Btw., _Penthorum_ has been placed in Crassulaceae as well as in Saxifragaceae and an own family, Penthoraceae. In cladistic analyses _Penthorum_ turns out to be closer related to Haloragaceae (i.a. _Myriophyllum_ and _Proserpinaca_) than to Crassulaceae. Consequently taxonomists now favour the family Penthoraceae for the genus _Penthorum_.
http://www.mobot.org/MOBOT/Research/Apweb/orders/saxifragalesweb.htm


----------



## Cavan Allen

Interesting stuff. That was definitely on my to-do list as far as the family goes (_Scrophulariaceae_ too, but that's another story).

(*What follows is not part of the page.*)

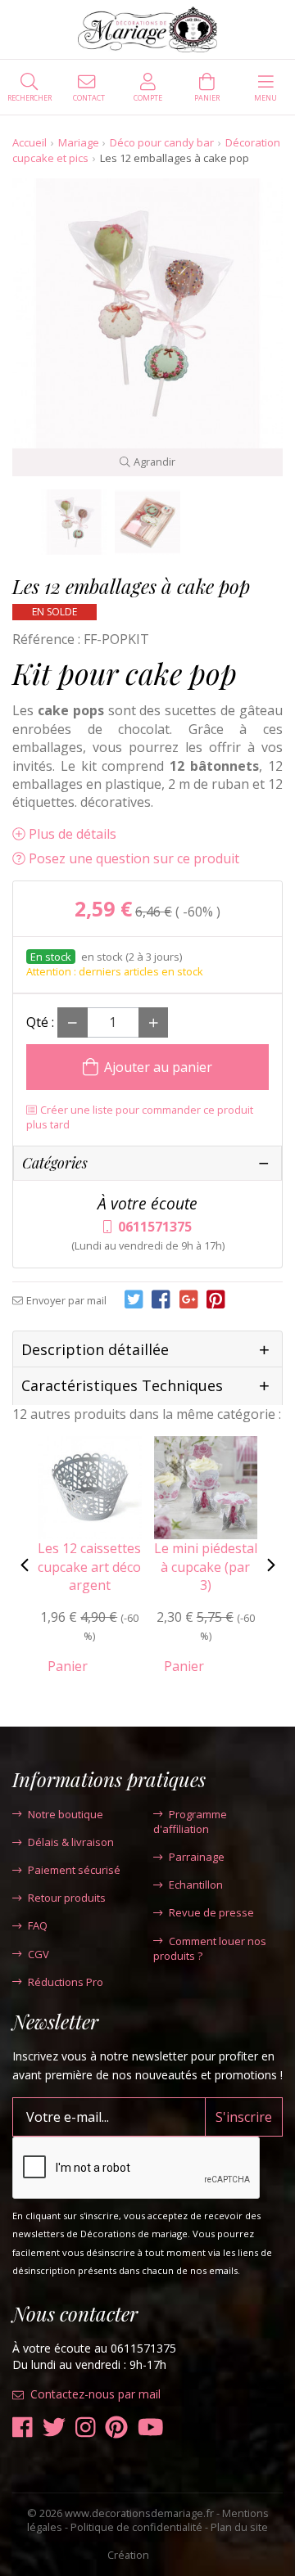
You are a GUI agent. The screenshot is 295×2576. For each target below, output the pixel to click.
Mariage (78, 142)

It appears that there are upright and creeping aquatic forms of _P. sedoides_. It's fairly common, but wild submersed specimens don't usually look very good! They are frequently covered in algae or riddled with holes made by snails. I found some yesterday and barely recognized it.


----------



## miremonster

Scrophulariaceae, oh my god... seems to be still a building site... at the moment I don't know in which strange families they have put e.g. Micranthemum and Bacopa 


> It appears that there are upright and creeping aquatic forms of P. sedoides.


 Interesting; perhaps they would grow different also in tanks!


----------